Defendant’s driving record is self-authenticating by virtue of a certificate attached to the record bearing the State of Wisconsin, Department of Transportation seal and the facsimile signature of the Administrator of the Division of Motor Vehicles attesting to the record’s authenticity. Section 909.02(1), Stats. Section 110.015, Stats., expressly authorizes the division’s administrator, through his authorized employees, to affix his facsimile signature to all certifications of records.

*446 A record is authenticated by a certificate which properly and sufficiently identifies the record to which it is attached. Woodworth v. McKee, 102 N.W. 777 (Iowa 1905). In Sherburne, Adm’r v. Rodman, 51 Wis. 474, 478, 8 N.W. 414 (1881), the court upheld a trial court’s ruling that multi-page court records accompanied by a proper certificate were admissible. Here, the certificate attached to defendant’s driving record describes the attached documents and certifies that the copies are true and accurate photographs of the original record. Because the certificate sufficiently identifies the record to which it is attached, it is unnecessary that each page of the record be under seal to assure authenticity. Therefore, the trial court erroneously concluded that the record was not under seal because each page did not contain a seal.

No other certification procedure is necessary when a record has been certified under sec. 909.02, Stats. The trial court erred in requiring that the record be certified in accordance with sec. 889.08, Stats. Section 889.08(1) provides that a certified copy “shall be certified by the legal custodian of the original to have been compared by him with the original, and to be a true copy thereof.” Section 909.02(1) does not require that the legal custodian personally compare the copy with the original. The statute only requires that the custodian certify that the record is correct by a seal and a signature purporting to be an attestation. Defendant has not challenged the accuracy of the record’s contents. Because defendant’s record was certified in accordance with sec. 909.02(1), the trial court erred in applying the certification requirements of sec. 889.08(1).

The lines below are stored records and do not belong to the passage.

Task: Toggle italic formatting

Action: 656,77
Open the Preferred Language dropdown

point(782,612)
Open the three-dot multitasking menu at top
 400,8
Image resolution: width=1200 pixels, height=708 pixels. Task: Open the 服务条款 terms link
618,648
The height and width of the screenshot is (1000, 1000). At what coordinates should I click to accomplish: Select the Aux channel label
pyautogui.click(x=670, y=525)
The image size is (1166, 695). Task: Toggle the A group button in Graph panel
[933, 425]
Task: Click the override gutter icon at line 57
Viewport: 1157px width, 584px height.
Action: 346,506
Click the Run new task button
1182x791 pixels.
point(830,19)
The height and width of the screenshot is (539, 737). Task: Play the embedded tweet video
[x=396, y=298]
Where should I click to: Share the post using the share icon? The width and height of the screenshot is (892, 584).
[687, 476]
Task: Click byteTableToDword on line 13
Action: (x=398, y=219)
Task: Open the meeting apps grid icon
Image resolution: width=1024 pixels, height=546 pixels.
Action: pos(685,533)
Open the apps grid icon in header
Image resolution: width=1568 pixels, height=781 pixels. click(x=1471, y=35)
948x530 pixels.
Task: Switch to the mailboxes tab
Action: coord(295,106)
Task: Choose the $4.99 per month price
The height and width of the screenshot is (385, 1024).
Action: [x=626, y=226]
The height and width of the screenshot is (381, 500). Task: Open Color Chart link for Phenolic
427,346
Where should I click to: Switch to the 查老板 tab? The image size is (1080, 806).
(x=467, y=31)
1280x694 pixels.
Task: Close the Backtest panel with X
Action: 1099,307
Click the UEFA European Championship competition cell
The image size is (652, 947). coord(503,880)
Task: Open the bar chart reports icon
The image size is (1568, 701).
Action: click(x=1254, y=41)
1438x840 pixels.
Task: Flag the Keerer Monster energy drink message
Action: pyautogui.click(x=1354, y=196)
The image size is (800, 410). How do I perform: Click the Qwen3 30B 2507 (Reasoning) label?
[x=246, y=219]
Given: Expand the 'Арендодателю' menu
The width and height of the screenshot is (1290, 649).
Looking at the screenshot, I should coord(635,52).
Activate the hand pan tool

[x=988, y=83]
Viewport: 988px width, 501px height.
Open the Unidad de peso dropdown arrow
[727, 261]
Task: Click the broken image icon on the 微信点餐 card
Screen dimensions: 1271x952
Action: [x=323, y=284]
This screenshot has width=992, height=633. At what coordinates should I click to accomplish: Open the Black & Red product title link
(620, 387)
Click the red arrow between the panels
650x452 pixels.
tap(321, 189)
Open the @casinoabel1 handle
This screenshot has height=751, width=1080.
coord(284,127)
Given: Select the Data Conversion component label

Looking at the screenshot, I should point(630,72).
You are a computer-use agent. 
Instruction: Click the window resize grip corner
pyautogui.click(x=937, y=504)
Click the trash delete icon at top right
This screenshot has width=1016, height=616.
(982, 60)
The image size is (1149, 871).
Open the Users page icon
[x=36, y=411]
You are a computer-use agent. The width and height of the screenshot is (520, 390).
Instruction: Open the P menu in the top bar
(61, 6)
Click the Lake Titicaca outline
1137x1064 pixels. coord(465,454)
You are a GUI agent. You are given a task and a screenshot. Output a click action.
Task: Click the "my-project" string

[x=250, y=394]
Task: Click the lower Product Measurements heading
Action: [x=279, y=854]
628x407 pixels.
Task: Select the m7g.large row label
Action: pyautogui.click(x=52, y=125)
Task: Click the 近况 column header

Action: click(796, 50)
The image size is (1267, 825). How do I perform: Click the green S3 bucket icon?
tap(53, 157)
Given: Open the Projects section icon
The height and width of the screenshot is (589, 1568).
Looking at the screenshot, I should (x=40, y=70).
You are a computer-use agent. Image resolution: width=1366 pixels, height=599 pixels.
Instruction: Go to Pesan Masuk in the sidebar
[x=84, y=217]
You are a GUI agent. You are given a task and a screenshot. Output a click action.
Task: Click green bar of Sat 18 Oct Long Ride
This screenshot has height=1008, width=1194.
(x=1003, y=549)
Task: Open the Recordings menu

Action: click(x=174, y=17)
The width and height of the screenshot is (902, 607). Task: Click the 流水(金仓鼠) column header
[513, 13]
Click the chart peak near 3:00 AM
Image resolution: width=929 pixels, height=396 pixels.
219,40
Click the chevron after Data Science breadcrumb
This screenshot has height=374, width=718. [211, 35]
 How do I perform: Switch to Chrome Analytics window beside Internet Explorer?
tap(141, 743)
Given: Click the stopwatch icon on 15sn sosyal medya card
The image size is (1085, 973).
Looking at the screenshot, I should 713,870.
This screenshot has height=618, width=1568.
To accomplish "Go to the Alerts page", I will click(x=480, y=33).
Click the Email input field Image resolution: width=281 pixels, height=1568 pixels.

*447 We conclude that the typed summary of defendant’s status is inadmissible, however. It is not a public document authorized to be recorded or filed pursuant to secs. 343.23 or 343.24, Stats. The trial court did not err in excluding it.

The trial court misapplied sec. 909.02, Stats., thereby abusing its discretion. Accordingly, we reverse that part of the trial court’s order suppressing the entire record and affirm that part of the trial court’s order suppressing the typed summary of defendant’s status.

RIGHT OF CONFRONTATION

Defendant asserts that admission of his driving record would deny his right of confrontation guaranteed by the sixth amendment to the United States Constitution and art. I, sec. 7 of the Wisconsin Constitution, and his right to due process guaranteed by the fifth and fourteenth amendments to the United States Constitution. The trial court agreed with defendant that the record preparer’s identity is not easily discerned from the certified record.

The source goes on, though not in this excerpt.